The question remains is what marker you use to assess progress. It may not be such a good thing that everything gets more ‘efficient’ for example, or in the above examples, that, for example, microeconomics gets more niche. An professor on the philosophy of accounting I heard once remarked that when walking about New York he could really see accounting at play, with its efficient use of space, no frills building, cheap materials. In Oxford, not so much. If you’re using accounting efficiency as your market of progress, you tend to build fewer gargoyles and follies onto the side of your buildings.
Yet, in the social sectors it’s often hard to think that you are making progress along any scale, accounting, impact, sustainability or otherwise. The process isn’t so much linear as haphazard, perhaps random, as if the system is conspiring against you.

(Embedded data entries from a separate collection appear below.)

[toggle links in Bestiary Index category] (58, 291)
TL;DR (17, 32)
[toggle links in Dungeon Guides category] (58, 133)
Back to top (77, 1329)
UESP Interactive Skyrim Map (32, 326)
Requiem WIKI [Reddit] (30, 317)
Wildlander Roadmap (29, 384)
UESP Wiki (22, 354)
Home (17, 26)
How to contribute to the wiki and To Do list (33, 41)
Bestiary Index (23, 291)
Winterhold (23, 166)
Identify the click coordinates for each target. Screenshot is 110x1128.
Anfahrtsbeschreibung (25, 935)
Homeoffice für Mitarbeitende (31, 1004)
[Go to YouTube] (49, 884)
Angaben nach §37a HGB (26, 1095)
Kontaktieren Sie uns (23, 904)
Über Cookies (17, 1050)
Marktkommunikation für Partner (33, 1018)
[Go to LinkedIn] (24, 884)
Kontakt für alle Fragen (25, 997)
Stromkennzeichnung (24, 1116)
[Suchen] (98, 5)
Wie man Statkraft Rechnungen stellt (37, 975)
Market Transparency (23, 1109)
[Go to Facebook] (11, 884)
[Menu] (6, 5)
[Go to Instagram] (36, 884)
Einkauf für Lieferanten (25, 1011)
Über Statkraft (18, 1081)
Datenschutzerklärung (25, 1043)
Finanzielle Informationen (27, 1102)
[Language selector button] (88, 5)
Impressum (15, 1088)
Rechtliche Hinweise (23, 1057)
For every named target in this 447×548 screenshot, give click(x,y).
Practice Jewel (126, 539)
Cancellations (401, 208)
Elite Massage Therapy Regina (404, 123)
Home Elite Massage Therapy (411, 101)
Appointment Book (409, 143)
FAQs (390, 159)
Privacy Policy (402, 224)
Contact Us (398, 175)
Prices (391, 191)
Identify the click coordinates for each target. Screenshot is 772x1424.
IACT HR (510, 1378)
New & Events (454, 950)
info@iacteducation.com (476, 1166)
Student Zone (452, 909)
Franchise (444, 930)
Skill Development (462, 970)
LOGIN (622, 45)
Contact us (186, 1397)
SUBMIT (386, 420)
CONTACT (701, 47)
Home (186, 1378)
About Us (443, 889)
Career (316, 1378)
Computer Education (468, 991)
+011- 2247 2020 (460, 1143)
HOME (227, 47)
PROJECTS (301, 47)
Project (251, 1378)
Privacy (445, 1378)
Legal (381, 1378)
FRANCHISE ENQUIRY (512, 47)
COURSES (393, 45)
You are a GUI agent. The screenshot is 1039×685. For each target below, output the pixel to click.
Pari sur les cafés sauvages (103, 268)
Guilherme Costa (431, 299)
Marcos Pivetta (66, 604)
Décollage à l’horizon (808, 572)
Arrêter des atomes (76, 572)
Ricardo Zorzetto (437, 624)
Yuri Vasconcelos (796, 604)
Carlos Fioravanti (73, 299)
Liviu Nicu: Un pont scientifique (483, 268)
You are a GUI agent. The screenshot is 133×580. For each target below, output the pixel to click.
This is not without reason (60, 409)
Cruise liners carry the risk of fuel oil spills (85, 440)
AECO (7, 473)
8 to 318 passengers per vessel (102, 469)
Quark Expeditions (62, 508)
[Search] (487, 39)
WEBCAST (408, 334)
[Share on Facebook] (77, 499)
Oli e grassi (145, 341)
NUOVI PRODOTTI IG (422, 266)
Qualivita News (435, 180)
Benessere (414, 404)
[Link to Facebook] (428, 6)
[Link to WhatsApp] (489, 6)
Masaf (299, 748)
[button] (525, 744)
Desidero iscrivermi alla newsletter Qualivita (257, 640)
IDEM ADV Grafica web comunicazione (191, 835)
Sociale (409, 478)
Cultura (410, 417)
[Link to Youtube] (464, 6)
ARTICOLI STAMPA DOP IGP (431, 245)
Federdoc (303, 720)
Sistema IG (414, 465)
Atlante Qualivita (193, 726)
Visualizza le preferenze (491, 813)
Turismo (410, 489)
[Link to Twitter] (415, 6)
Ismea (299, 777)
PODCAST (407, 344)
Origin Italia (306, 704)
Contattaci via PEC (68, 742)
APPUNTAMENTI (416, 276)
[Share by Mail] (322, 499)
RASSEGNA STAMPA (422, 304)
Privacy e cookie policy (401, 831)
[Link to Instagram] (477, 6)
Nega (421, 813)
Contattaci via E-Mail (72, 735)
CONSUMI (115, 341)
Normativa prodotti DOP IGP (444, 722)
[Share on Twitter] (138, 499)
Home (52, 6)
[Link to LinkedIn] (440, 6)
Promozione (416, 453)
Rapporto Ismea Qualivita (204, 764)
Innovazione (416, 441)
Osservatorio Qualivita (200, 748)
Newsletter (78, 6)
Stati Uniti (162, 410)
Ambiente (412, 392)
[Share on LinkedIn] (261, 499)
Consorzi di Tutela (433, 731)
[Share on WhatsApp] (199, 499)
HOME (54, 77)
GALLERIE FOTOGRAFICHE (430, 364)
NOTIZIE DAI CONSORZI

Such a lack of ‘progress’ in many situations is not always a problem:
- In the innovation journey you would expect some loss, that’s natural. Progress doesn’t mean that everything survives indefinitely. ‘Progress’ involves sifting the good from the bad.
- Organisations shouldn’t survive indefinitely. It would be a strange marker of progress if organisations like Blockbusters or Kodak were propped up indefinitely when new technology came along which clearly supersedes it, or their original purpose has been fulfilled. (There is of course always a market for hobbies, art and nostalgia – my photographer friend Tom has just started to get back into polaroid film).
But normally such ability to make ‘progress’ is essential for any endeavour and team:
- Efforts are ultimately hopeless otherwise
- Rest stops can be created where you can reach a certain point, safe in the knowledge that you achieved something, before pressing onto the next goal.
- Because some of our more ‘intractable’ problems could perhaps be tackled properly if we could take cumulative chunks out of a wider problem.
Birth, Growth, Decline, Death and Rebirth is a natural part of the cycle of life. Or as it’s Easter, Birth, Death and Resurrection if you will.
But in the social sectors there isn’t the option of saying “well at least I got paid well, even if we achieved nothing”. If that were the case, you might as well have gone to work elsewhere. Ingrained within the very job is a need to achieve something definite, to have an impact, to supplement the fact that you aren’t working for money or other reward.
My sense from working in the social sectors is that progress is an elusive pursuit of a peculiar kind. I have written about the collapse of the charity BeatBullying elsewhere, but it seems to me that out of many many years of development and progress in the world of that charity – which drew international acclaim and attracted very significant sums of funding – very little will be salvaged. It seems to be that would not be the case in more fluid and well functioning arenas. In the for profit world, as in nature, there is an ability to take from the ashes of any endeavour, something positive. Vultures pick over a corpse for any last remaining piece of value. If a company goes bankrupt, the administrators will try to unpick value from the embers. If Beatbullying goes bankrupt?
Much of this is perhaps because so much social sector knowledge exists intangibly as knowledge. But hence the importance then of ‘banking’ that knowledge in ways. I’m not sure what these thoughts lead to. Maybe this is our perennial challenge for the social sectors. But I’m no nihilist, so I’m still convinced there must be another way.
Question: What can be done to assist us with making progress?